→ Work item: Repeat the listing below exactly from the line with "The image size is (1456, 819)." through its last line. Skip every picture.

→ Provided data:

+---+

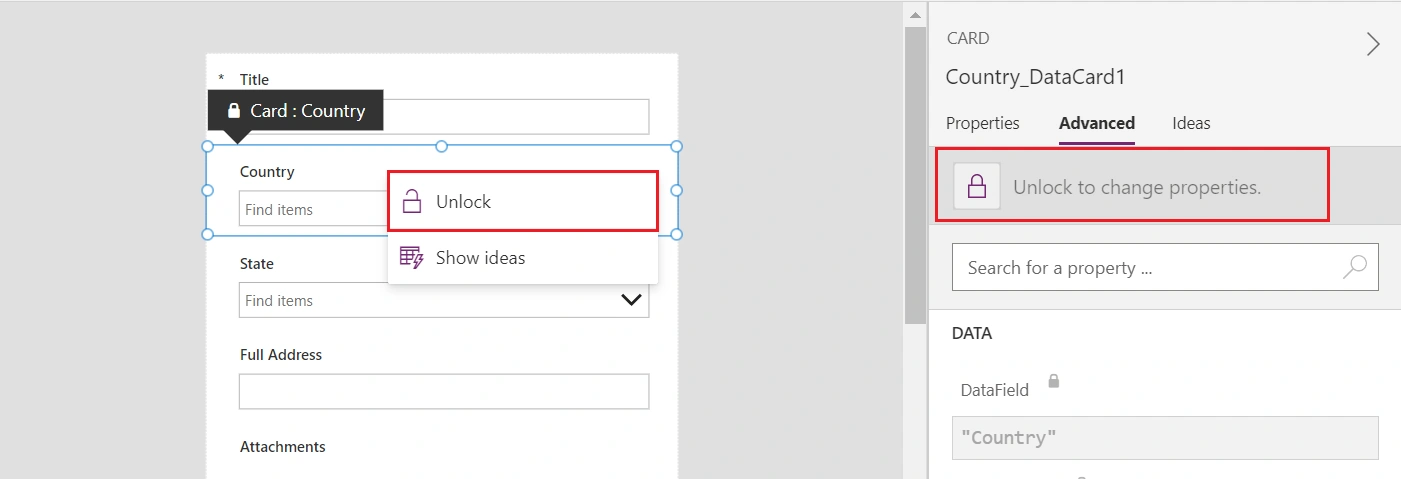Collapse the right pane with chevron arrow
The height and width of the screenshot is (479, 1401).
[x=1373, y=44]
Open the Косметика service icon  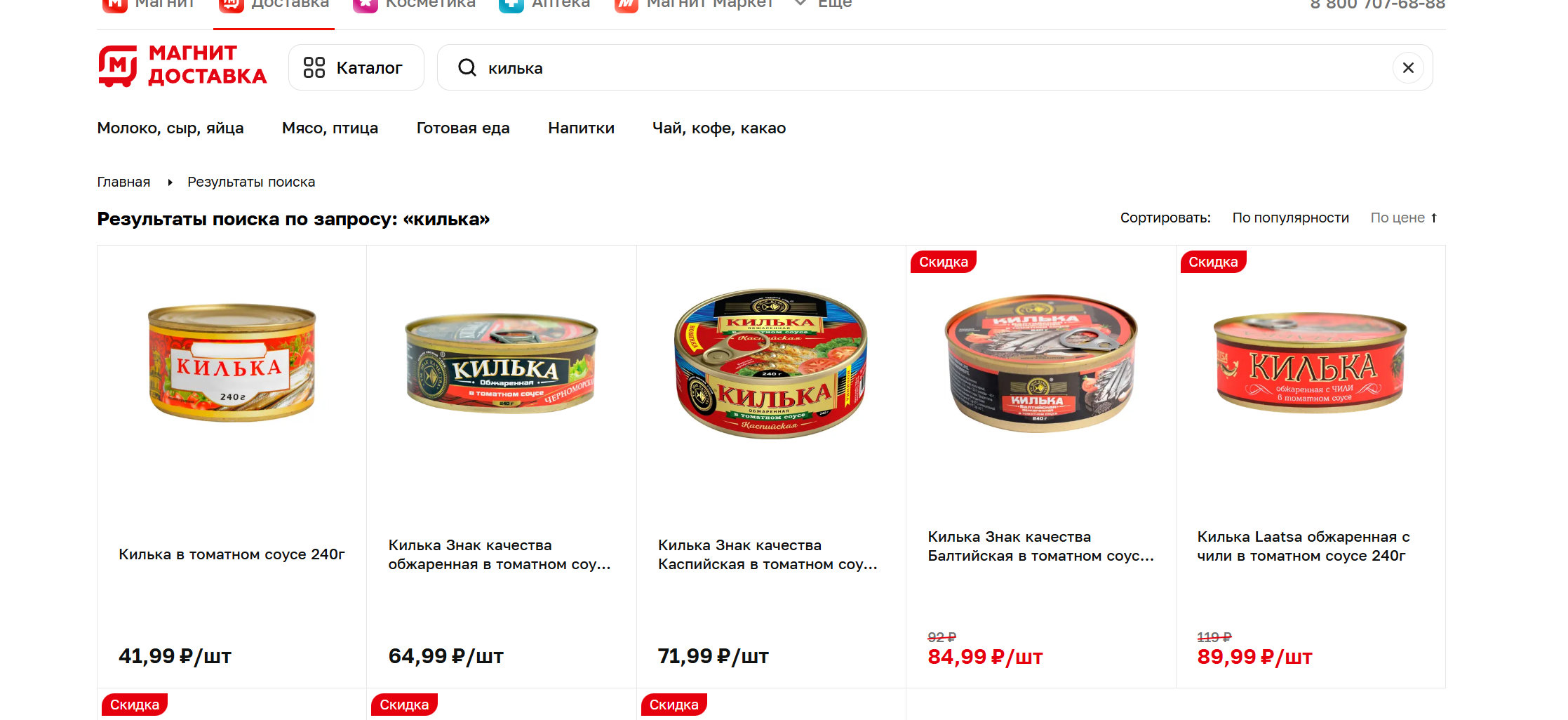pyautogui.click(x=365, y=4)
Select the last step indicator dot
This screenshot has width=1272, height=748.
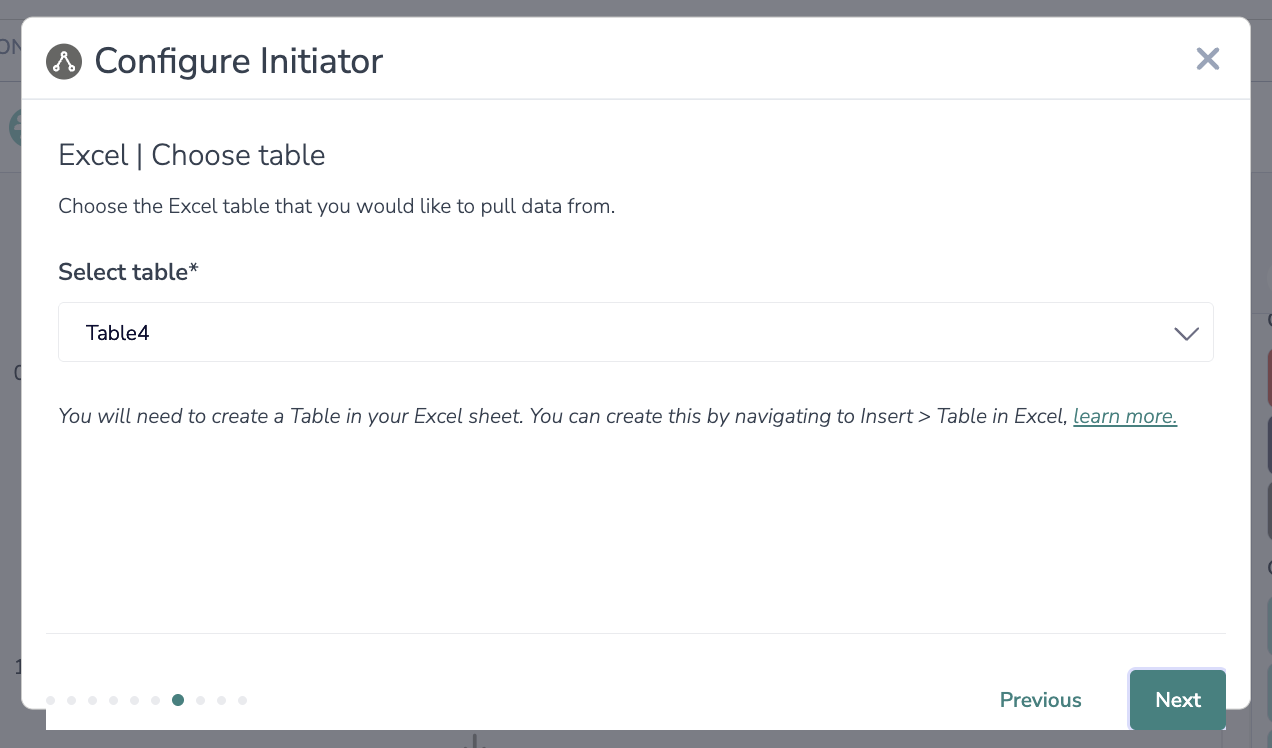pyautogui.click(x=242, y=700)
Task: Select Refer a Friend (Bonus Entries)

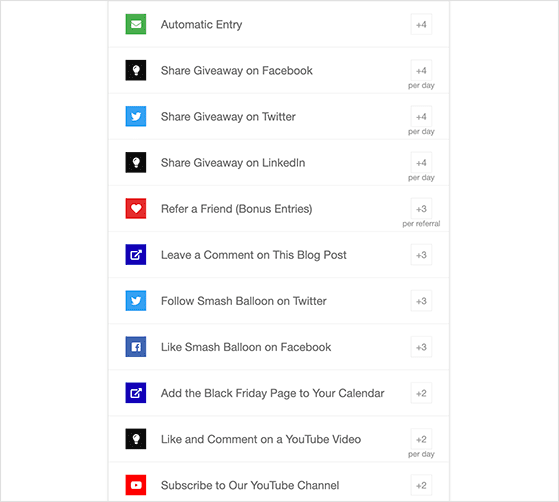Action: pyautogui.click(x=279, y=209)
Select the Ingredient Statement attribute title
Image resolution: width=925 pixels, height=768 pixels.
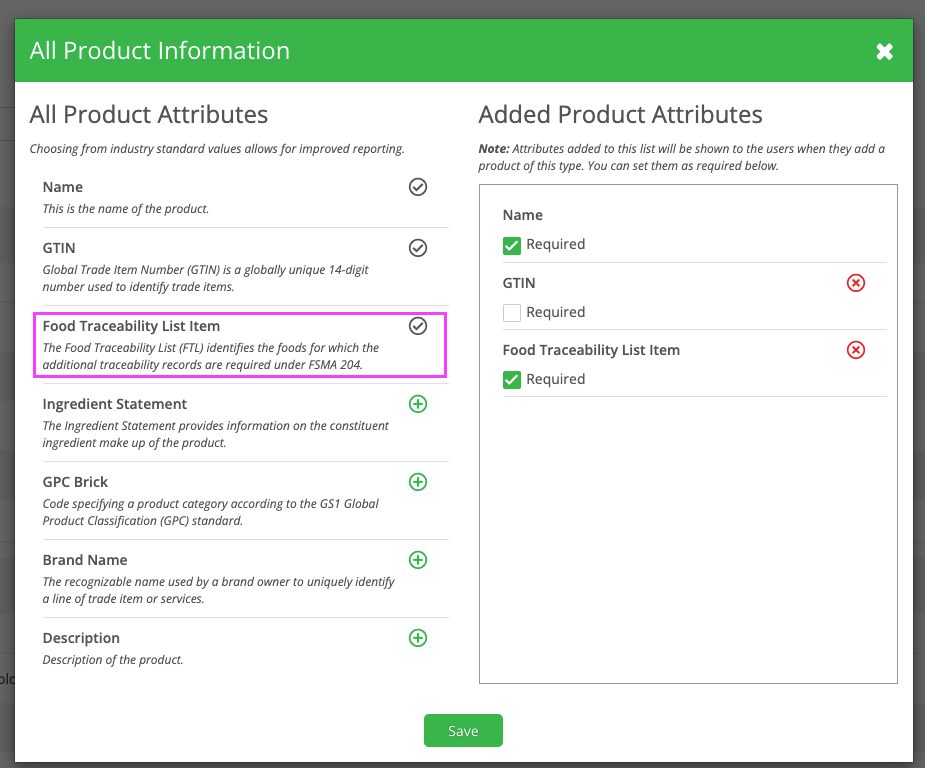point(115,404)
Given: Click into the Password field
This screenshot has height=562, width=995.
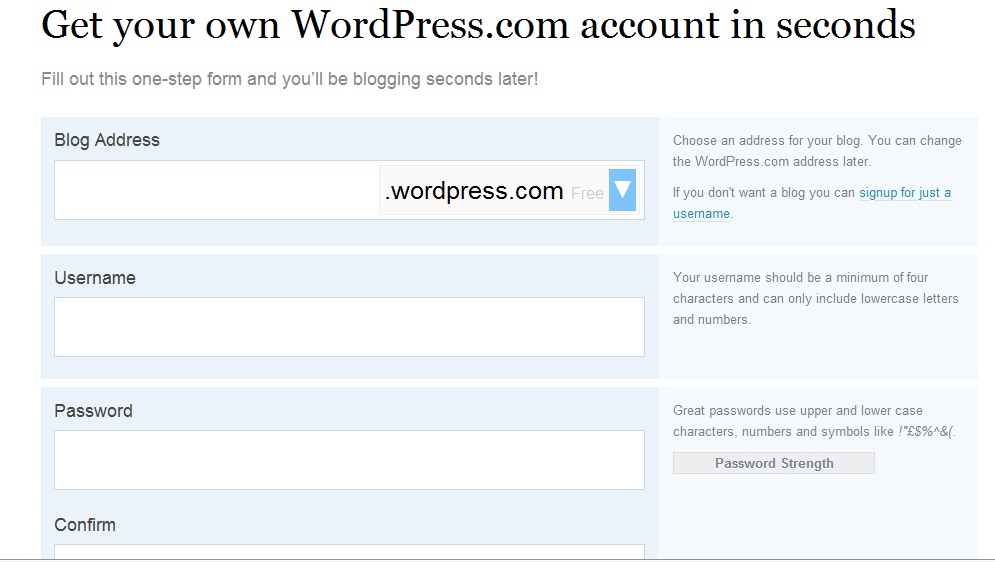Looking at the screenshot, I should 349,460.
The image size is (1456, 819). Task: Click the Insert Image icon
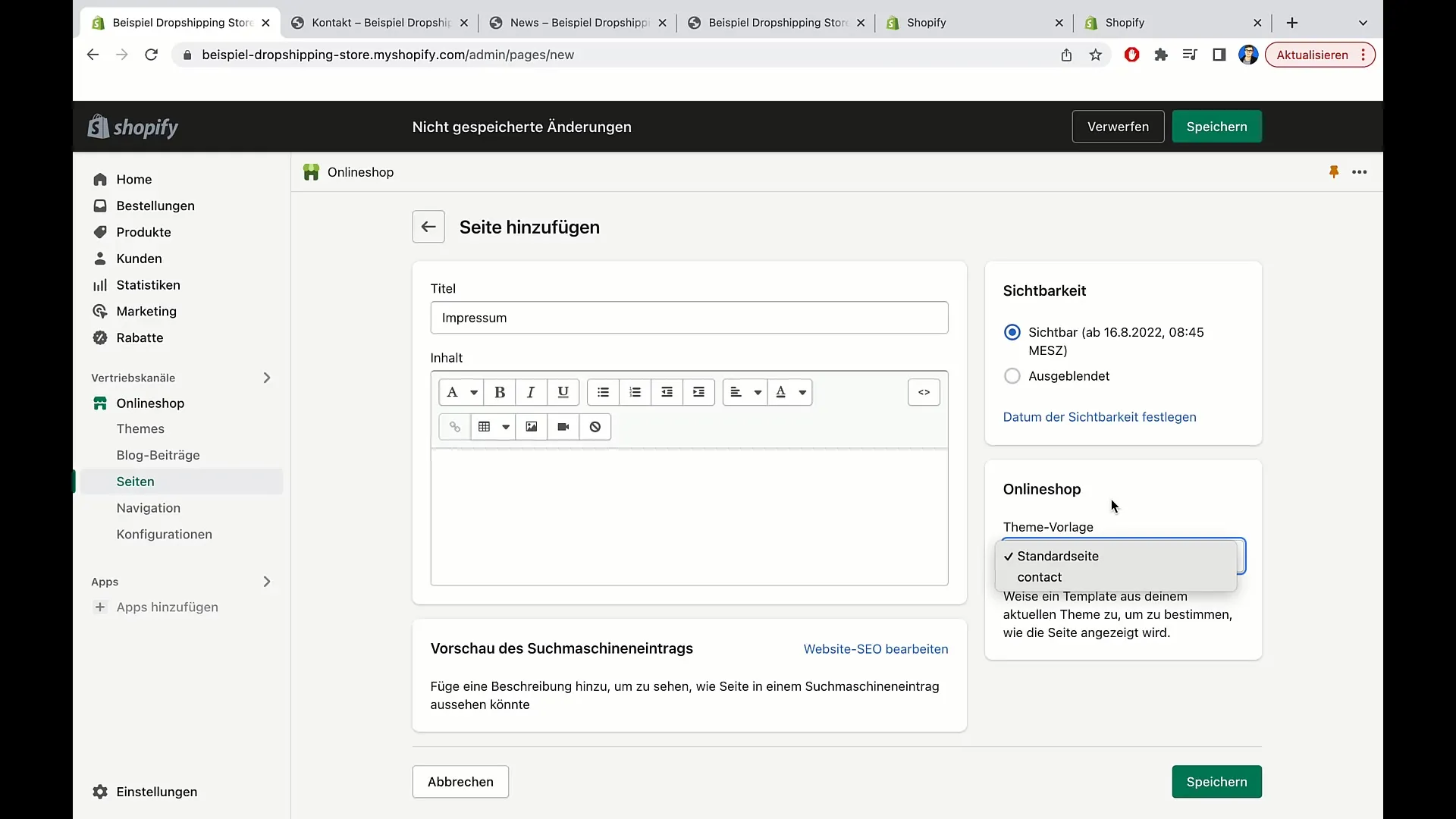click(x=531, y=427)
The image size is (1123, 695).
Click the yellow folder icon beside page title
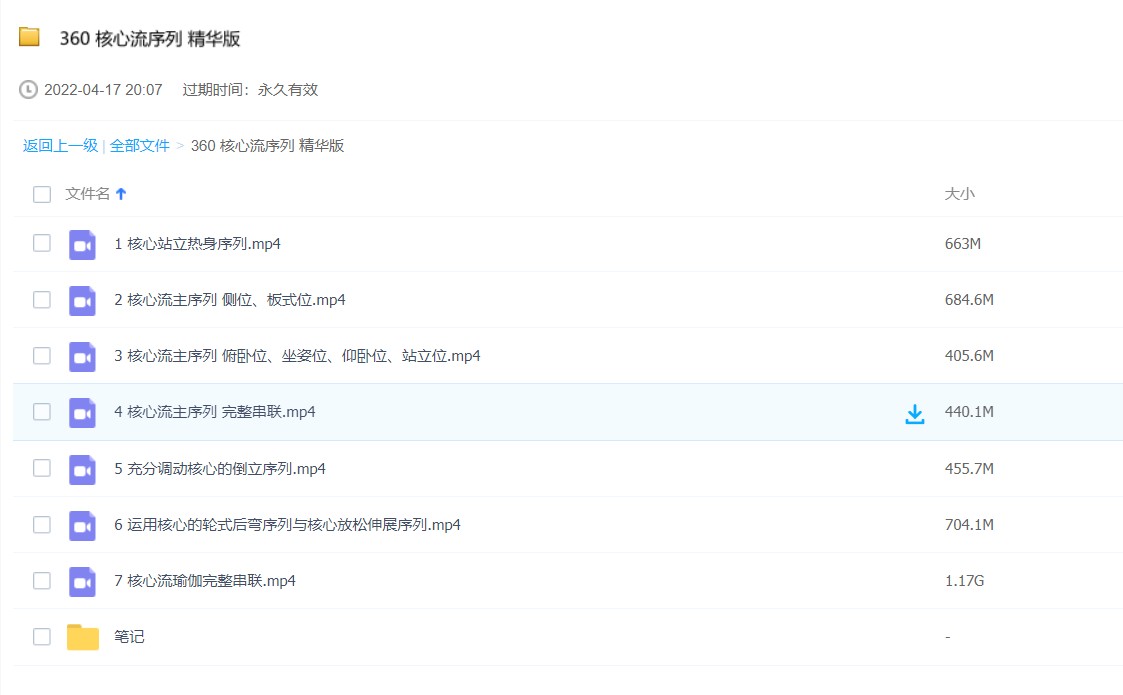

+---+

→ Result of the task:
The image size is (1456, 819). Task: Click the Insert Image icon
click(x=531, y=427)
The image size is (1123, 695).
Click the yellow folder icon beside page title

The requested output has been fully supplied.